Frank explains that Microsoft's new report covers requests from criminal law enforcement agencies and not queries regarding national security, which is disclosed in another report (see U.S. Requests for Customer Data Revealed).
According to the latest Microsoft report, from July to December, the company received 5,652 requests for information about 12,979 accounts from U.S. law enforcement agencies, and disclosed content for 10.8 percent of those requests. In the first half of the year, Microsoft received 7,014 requests about 18,809 accounts, resulting in the disclosure of content for 10.7 percent of the requests.
U.S. Law Enforcement Requests Fulfilled
Worldwide, Microsoft received 35,083 requests from law enforcement agencies concerning 58,676 accounts in the second half of 2013. More than three-quarters of those requests resulted in disclosure of only metadata. Microsoft disclosed no data in 21 percent of the requests.

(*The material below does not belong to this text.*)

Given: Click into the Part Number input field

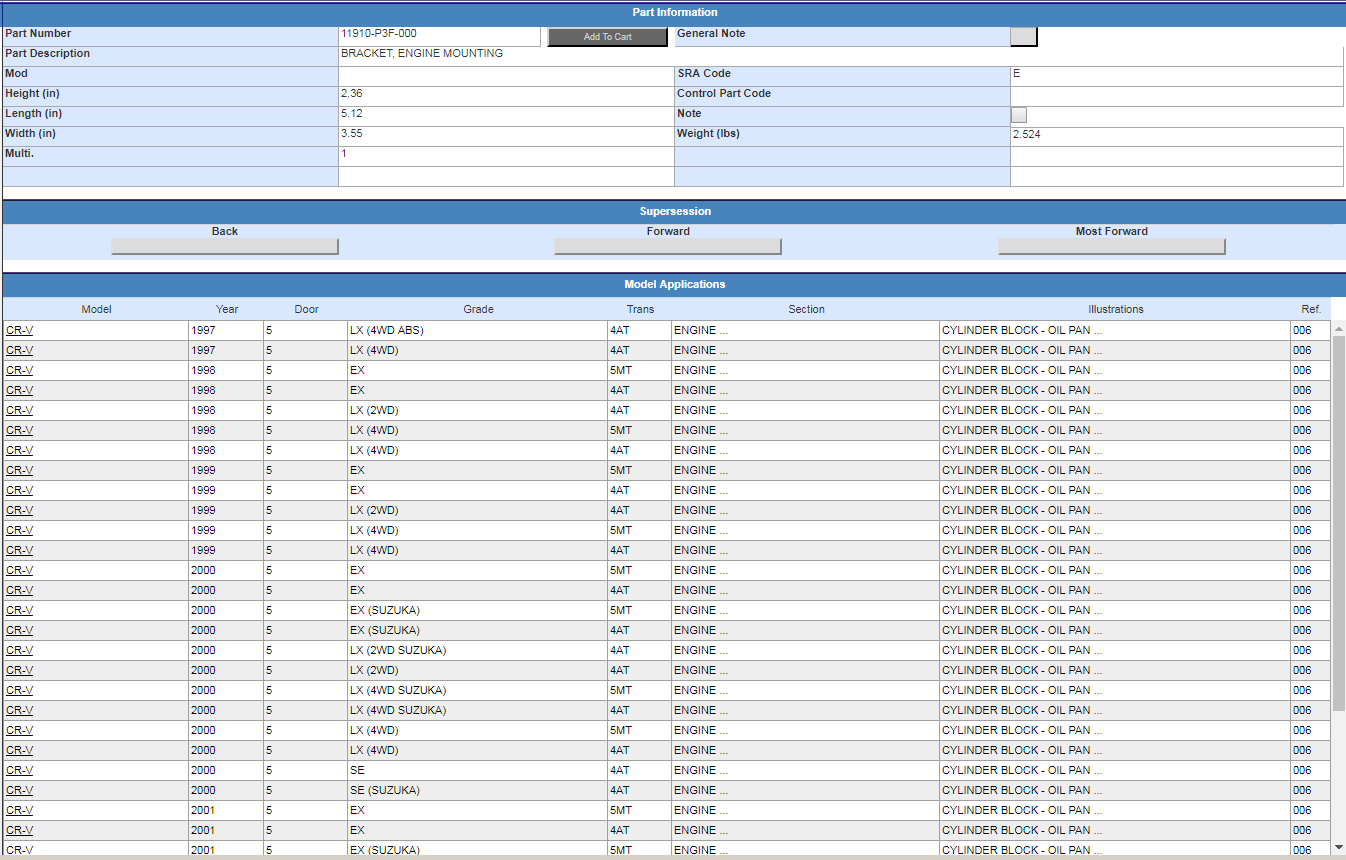Looking at the screenshot, I should [x=439, y=35].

Only 2 percent of the worldwide requests in the second half of 2013 resulted in disclosure of customer content data. Most of these requests - more than 80 percent - came from U.S. enforcement agencies. The second half figures are similar to those recorded in the first six months of 2013.
"Across our services, and out of hundreds of millions of accounts [worldwide], only a fraction of accounts are affected - less than 0.01 percent," Frank writes in a blog posting.
Microsoft says that in the second half of 2013, it received only three legal orders worldwide for data associated with use of its commercial services by its enterprise customers - those with more than 50 seats - seeking information about 15 accounts. The company disclosed information in each case.
Microsoft issues the semi-annual reports on law enforcement requests as part of its commitment to be transparent, Frank says. "Public availability of such data is important to our customers as well as to an increasingly broad community of advocates and stakeholders working to find the appropriate balance of policies that promote public safety and personal data privacy," he says.